Copy, word for word, the line containing "The image size" and each line that follows it in the entries below; pictures do not belong in the copy.

(Stored items)
━━━━━━━━

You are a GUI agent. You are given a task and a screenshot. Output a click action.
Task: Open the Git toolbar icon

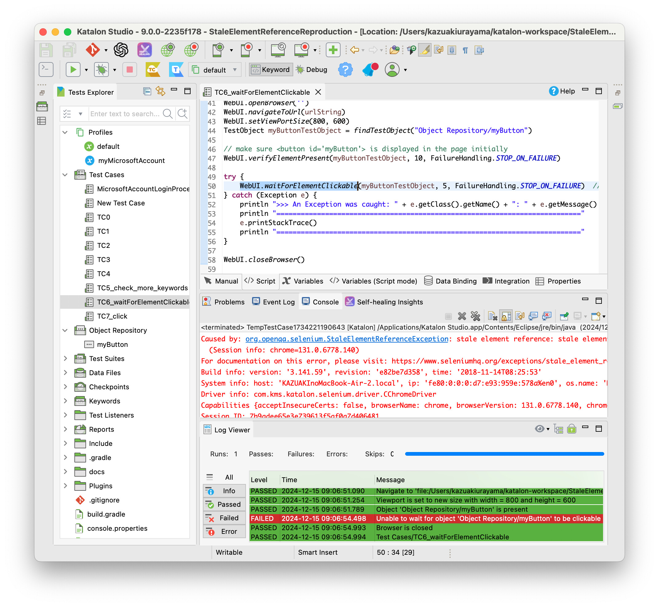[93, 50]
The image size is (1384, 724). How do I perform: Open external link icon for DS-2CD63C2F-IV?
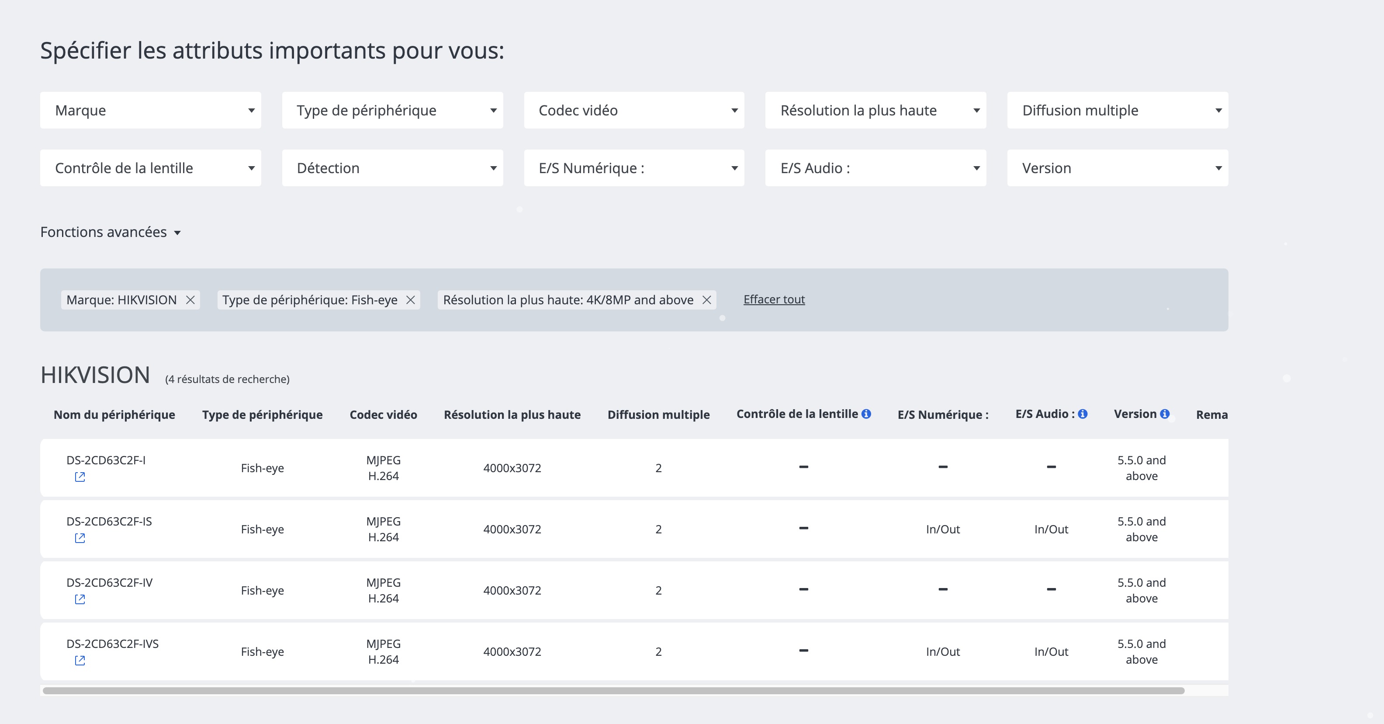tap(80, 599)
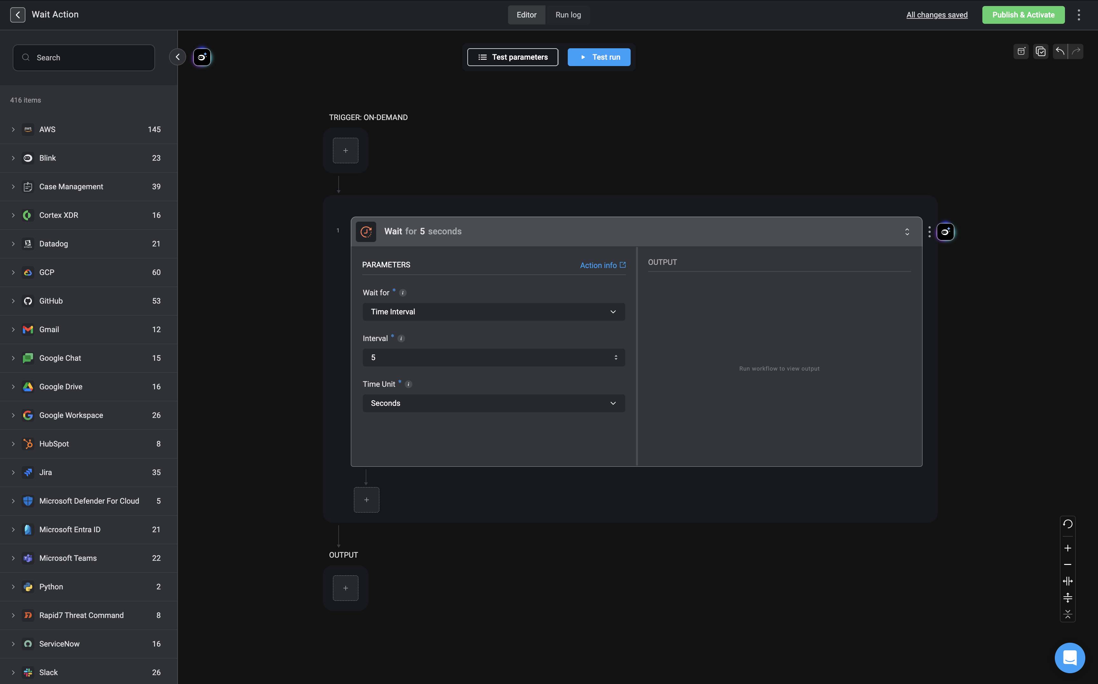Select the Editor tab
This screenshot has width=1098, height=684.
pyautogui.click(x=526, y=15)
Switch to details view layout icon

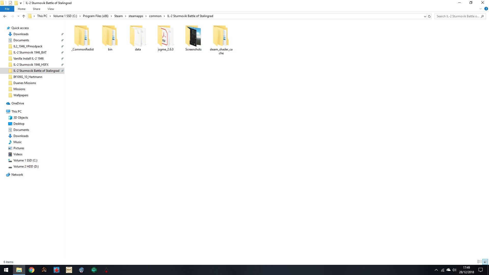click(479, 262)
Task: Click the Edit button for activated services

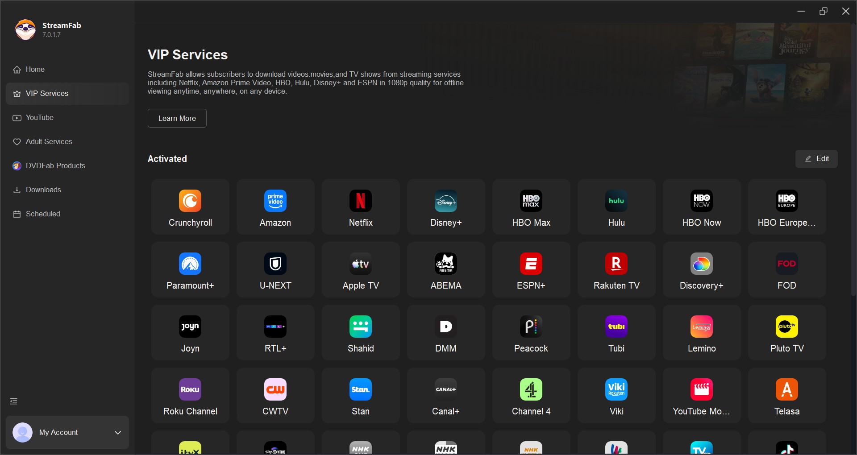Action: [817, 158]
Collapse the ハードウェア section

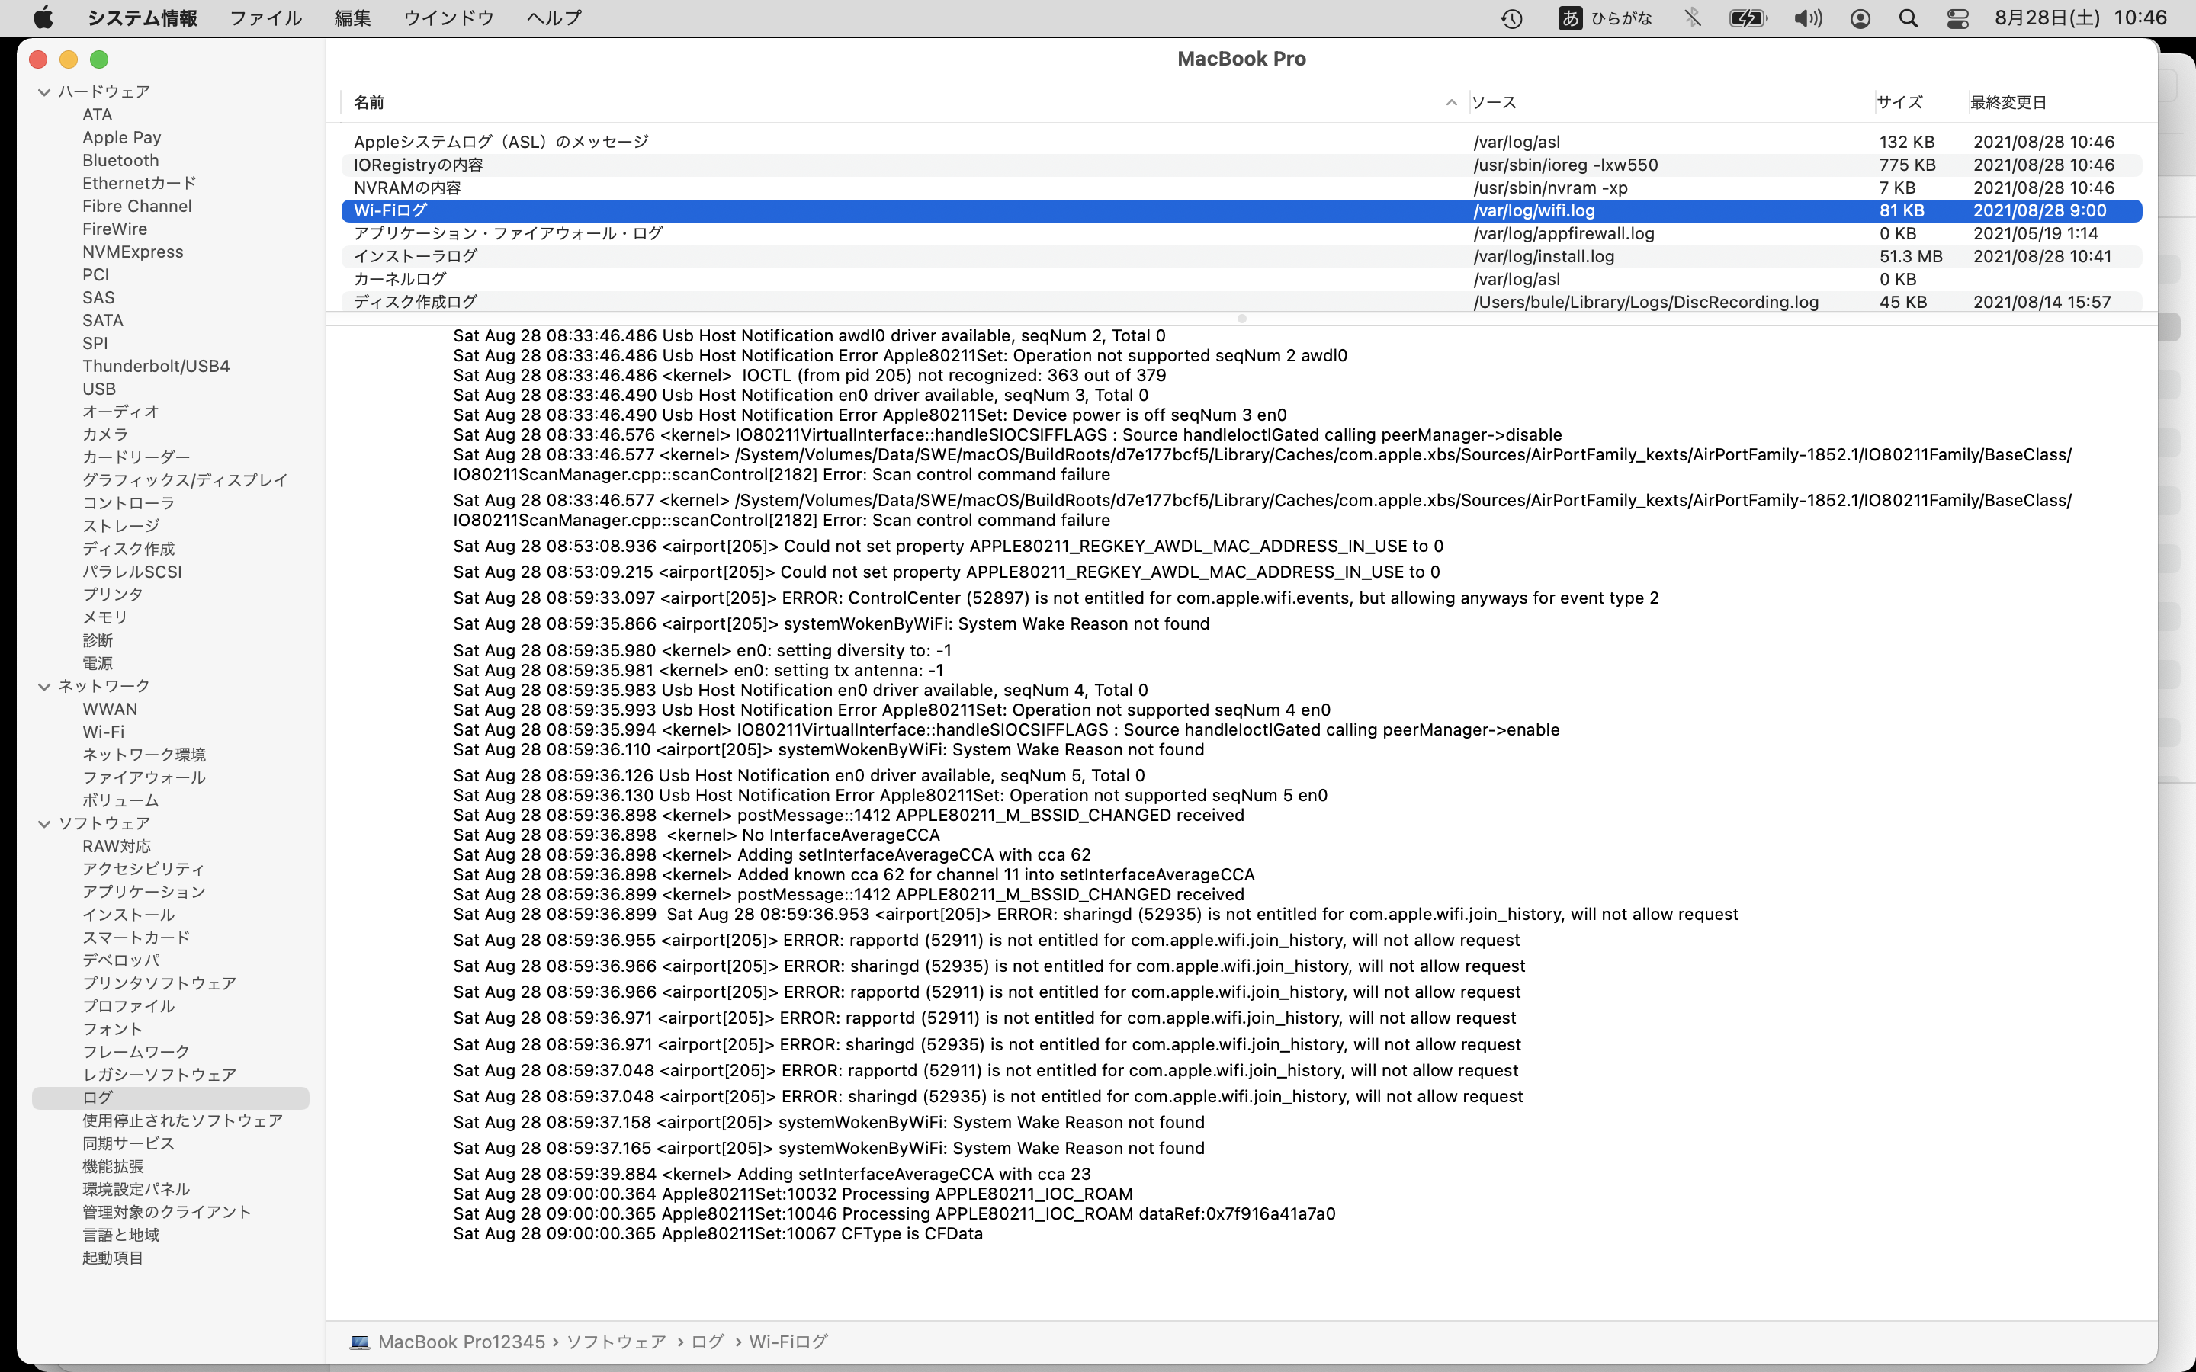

━━━━━━━━

▸ ANSWER SPACE
The image size is (1384, 724). How do I perform: Open external link icon for DS-2CD63C2F-IV?
tap(80, 599)
Select the Editor tab
This screenshot has width=1098, height=684.
pyautogui.click(x=526, y=15)
Switch to details view layout icon

click(479, 262)
Task: Click the Edit button for activated services

Action: [817, 158]
Collapse the ハードウェア section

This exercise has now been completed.